(Dataset entries)
>>>>

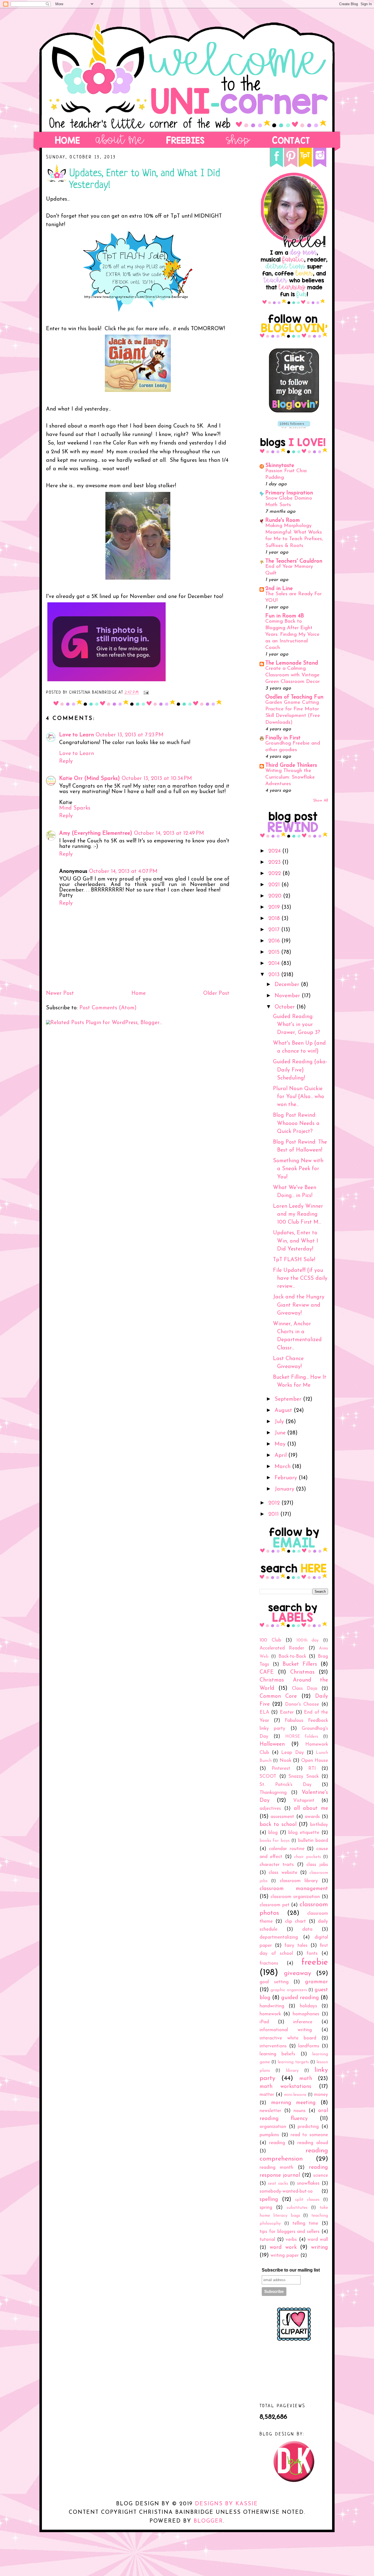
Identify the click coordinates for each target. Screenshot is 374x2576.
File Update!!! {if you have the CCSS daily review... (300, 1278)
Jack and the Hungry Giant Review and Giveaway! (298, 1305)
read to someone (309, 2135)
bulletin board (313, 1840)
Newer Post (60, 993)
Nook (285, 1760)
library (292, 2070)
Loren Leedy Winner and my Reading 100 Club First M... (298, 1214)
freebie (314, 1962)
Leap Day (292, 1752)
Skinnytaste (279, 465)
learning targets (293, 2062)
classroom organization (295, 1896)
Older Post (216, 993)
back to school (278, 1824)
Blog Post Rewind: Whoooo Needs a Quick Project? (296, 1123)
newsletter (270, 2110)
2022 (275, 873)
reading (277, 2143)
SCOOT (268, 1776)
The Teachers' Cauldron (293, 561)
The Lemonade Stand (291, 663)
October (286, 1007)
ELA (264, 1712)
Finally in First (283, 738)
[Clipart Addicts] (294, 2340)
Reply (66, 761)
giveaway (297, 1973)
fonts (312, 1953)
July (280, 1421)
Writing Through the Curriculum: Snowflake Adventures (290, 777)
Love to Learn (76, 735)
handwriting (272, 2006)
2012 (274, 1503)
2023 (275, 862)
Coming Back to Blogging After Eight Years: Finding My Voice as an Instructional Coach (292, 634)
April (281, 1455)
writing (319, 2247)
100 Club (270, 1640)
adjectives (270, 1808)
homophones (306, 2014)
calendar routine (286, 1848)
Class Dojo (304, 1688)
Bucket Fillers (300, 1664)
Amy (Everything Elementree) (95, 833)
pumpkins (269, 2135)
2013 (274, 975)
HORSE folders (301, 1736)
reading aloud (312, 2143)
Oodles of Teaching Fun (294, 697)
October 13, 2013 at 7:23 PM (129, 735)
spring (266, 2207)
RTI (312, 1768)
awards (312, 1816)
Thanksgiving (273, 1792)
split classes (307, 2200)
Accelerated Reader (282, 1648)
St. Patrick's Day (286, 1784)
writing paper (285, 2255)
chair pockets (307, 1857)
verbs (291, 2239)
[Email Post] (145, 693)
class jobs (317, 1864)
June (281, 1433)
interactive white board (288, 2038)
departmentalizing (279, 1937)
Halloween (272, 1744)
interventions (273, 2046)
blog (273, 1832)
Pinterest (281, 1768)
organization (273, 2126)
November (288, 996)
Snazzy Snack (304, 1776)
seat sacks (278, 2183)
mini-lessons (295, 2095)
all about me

<<<<
>>>>

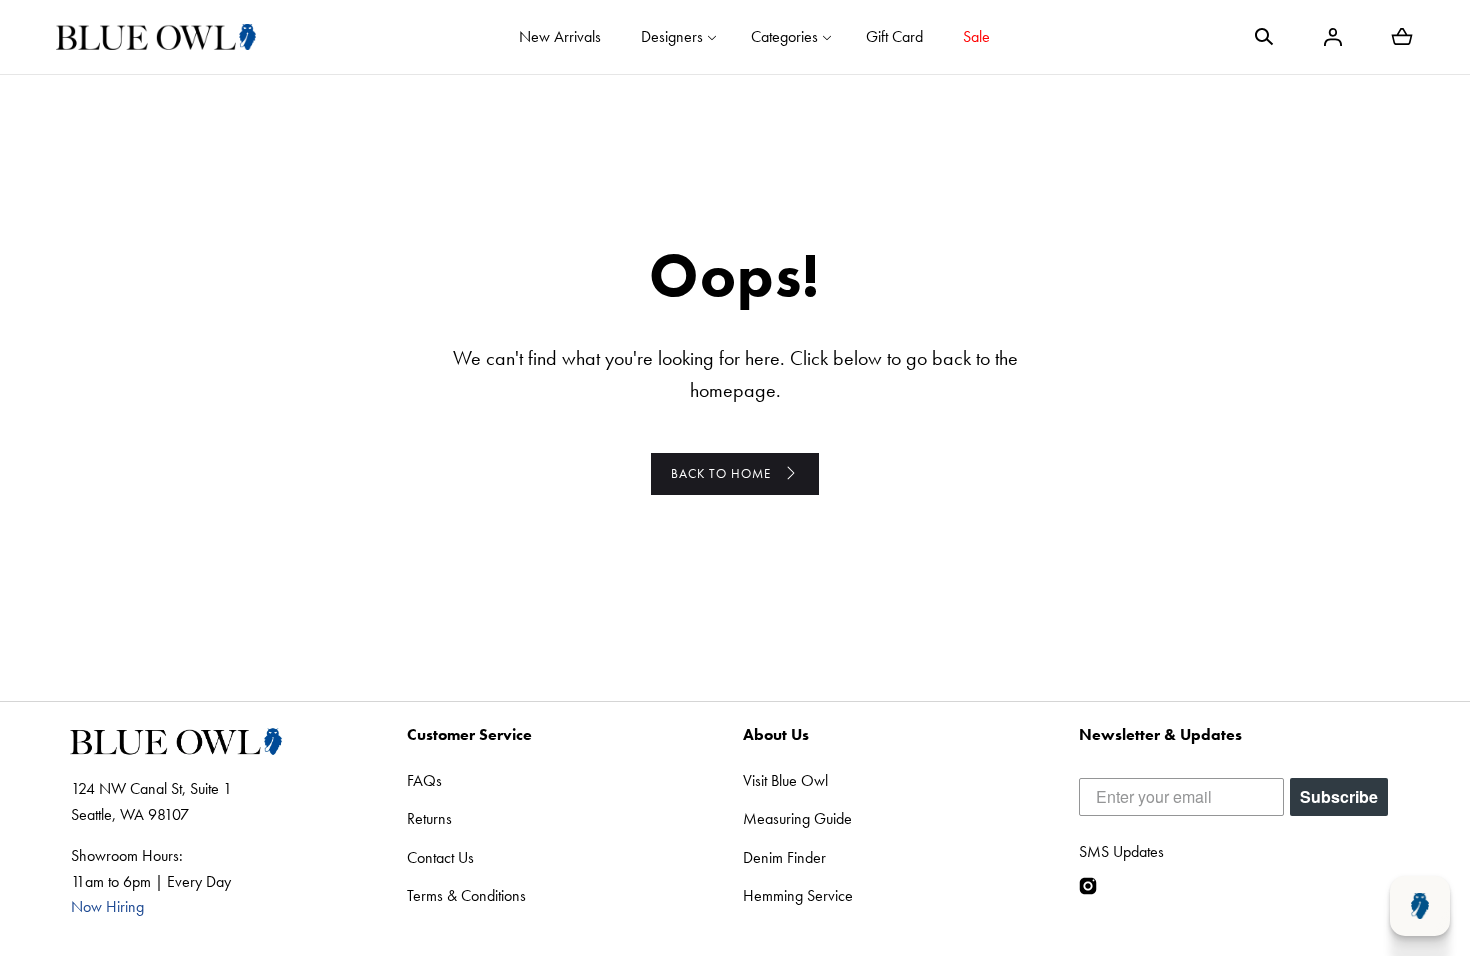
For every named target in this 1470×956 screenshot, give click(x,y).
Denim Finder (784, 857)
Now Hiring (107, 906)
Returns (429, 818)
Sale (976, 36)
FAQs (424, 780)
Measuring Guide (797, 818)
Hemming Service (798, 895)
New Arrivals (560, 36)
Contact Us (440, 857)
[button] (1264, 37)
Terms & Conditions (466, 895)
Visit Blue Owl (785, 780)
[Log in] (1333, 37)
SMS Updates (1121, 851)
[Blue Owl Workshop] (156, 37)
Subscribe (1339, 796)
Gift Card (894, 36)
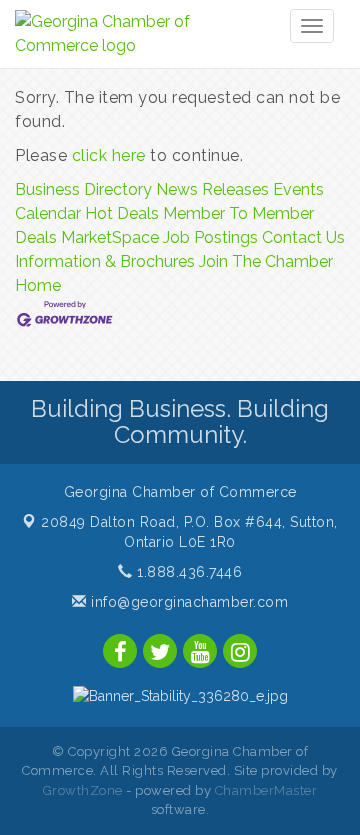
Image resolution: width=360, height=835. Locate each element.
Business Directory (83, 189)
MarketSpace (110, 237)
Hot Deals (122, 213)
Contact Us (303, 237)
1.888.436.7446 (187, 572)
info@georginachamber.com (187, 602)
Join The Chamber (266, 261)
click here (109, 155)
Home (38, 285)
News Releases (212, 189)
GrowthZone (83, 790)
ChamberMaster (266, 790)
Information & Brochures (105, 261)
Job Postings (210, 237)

<<<<
>>>>

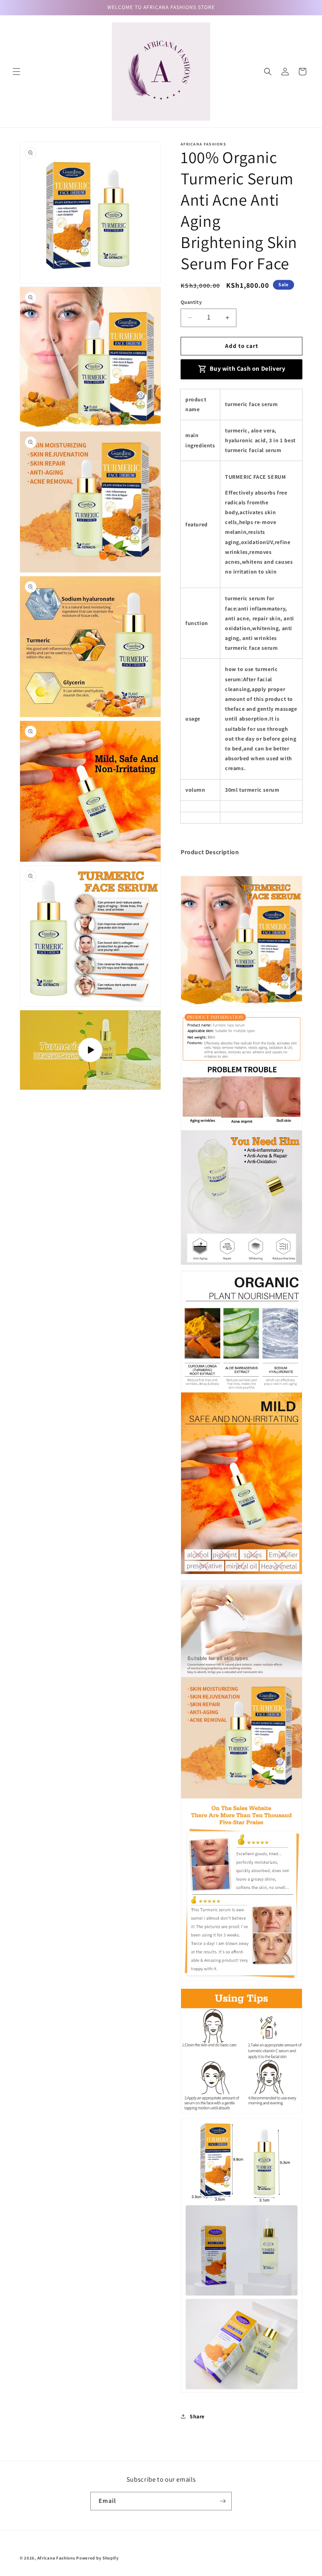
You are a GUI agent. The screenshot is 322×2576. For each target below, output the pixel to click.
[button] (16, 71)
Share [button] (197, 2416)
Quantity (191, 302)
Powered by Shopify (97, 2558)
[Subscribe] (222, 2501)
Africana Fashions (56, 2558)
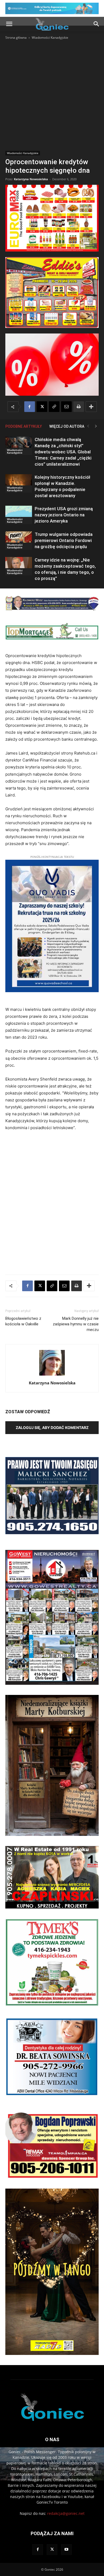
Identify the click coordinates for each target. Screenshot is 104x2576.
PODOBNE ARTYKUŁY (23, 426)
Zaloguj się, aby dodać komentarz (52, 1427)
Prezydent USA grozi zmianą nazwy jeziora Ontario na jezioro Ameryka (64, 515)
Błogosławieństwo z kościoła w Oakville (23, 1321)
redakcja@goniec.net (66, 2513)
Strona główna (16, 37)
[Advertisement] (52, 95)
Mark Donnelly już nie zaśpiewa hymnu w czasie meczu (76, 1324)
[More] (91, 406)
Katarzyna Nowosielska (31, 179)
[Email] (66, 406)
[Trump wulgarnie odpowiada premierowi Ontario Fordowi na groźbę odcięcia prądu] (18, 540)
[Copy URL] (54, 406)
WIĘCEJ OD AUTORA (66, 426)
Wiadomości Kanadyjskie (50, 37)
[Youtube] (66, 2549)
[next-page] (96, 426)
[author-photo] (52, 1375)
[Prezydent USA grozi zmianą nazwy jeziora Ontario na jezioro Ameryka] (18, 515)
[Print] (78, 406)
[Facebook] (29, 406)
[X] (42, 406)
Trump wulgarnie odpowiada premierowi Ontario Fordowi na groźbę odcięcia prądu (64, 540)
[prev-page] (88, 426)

<<<<

WORK ORDER:
Extract from the records above the lines from the one containing "Thanksgiving (273, 1792)" to the one containing "all about me", both lines included, exactly as they appear and with nothing else.

TASK SOLUTION:
Thanksgiving (273, 1792)
split classes (307, 2200)
Accelerated Reader (282, 1648)
St. Patrick's Day (286, 1784)
writing paper (285, 2255)
chair pockets (307, 1857)
verbs (291, 2239)
[Email Post] (145, 693)
class jobs (317, 1864)
June (281, 1433)
interactive white board (288, 2038)
departmentalizing (279, 1937)
Halloween (272, 1744)
interventions (273, 2046)
blog (273, 1832)
Pinterest (281, 1768)
organization (273, 2126)
November (288, 996)
Snazzy Snack (304, 1776)
seat sacks (278, 2183)
mini-lessons (295, 2095)
all about me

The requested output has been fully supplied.